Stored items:

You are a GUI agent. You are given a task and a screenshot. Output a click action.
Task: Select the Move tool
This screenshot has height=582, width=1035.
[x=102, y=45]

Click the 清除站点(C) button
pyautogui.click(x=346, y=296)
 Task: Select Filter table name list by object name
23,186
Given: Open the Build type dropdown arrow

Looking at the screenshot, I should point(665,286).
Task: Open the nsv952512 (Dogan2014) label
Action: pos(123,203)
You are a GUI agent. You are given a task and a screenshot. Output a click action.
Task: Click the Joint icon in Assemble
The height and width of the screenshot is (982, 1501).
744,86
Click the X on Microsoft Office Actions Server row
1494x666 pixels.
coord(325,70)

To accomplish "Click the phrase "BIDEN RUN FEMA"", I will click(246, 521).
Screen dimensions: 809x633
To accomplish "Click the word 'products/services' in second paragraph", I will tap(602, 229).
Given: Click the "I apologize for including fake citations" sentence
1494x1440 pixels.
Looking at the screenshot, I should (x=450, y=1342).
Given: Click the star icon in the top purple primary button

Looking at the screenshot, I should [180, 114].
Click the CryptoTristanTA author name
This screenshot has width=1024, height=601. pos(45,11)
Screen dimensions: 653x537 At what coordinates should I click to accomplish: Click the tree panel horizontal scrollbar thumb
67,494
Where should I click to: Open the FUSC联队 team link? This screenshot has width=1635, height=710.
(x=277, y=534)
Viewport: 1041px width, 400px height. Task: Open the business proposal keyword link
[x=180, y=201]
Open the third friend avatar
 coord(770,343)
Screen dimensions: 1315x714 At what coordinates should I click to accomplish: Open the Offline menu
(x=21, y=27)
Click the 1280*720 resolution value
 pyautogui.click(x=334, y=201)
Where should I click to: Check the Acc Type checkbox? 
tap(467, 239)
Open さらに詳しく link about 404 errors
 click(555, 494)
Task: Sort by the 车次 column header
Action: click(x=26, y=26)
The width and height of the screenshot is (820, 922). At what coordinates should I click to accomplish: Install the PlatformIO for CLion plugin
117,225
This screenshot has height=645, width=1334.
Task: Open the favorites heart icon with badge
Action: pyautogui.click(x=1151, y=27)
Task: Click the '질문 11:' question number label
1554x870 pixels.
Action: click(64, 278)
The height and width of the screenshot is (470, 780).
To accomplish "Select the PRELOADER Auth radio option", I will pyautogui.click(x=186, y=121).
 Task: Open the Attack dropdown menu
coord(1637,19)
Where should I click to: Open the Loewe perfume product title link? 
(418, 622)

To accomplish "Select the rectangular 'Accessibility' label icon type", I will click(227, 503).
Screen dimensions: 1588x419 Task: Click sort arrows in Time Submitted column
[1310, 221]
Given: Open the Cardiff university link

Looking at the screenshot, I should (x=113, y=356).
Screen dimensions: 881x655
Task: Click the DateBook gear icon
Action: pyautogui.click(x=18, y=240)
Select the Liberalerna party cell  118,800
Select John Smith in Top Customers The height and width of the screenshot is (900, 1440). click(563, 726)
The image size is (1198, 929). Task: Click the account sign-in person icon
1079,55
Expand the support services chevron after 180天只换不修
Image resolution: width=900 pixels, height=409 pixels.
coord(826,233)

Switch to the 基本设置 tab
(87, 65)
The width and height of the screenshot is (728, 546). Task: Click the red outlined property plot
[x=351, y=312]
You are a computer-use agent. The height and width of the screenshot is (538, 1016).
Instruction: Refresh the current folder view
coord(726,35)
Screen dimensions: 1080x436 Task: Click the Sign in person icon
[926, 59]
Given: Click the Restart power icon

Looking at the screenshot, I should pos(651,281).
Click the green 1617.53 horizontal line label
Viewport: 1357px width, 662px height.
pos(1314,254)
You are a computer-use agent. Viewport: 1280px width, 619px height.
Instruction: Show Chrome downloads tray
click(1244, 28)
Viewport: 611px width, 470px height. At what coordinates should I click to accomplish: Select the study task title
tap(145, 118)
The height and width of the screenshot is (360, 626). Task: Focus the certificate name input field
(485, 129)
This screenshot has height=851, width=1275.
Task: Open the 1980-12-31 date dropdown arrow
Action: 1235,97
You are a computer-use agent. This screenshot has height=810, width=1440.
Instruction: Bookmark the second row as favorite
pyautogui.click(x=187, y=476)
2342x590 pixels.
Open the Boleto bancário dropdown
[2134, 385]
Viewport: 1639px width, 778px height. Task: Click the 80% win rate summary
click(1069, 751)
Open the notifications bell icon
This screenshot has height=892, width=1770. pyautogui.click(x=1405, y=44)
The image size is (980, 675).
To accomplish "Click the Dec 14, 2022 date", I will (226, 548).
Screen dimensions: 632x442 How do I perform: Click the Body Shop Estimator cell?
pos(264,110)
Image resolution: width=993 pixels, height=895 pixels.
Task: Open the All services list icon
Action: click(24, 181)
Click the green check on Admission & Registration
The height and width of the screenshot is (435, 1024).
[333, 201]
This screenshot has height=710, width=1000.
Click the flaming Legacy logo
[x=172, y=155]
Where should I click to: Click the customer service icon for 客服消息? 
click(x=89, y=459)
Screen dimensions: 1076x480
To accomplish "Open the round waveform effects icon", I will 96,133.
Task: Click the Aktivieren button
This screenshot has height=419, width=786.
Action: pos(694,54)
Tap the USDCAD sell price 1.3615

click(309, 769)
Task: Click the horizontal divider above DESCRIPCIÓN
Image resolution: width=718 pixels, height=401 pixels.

Your goal
Exactly the lines from the one containing "The height and width of the screenshot is (435, 1024)." through the final line above, and only those, should be given again.

Answer box
The height and width of the screenshot is (435, 1024).
[333, 201]
This screenshot has height=710, width=1000.
Click the flaming Legacy logo
[x=172, y=155]
Where should I click to: Click the customer service icon for 客服消息? 
click(x=89, y=459)
Screen dimensions: 1076x480
To accomplish "Open the round waveform effects icon", I will 96,133.
Task: Click the Aktivieren button
This screenshot has height=419, width=786.
Action: pos(694,54)
Tap the USDCAD sell price 1.3615

click(309, 769)
Task: Click the horizontal divider above DESCRIPCIÓN
Image resolution: width=718 pixels, height=401 pixels.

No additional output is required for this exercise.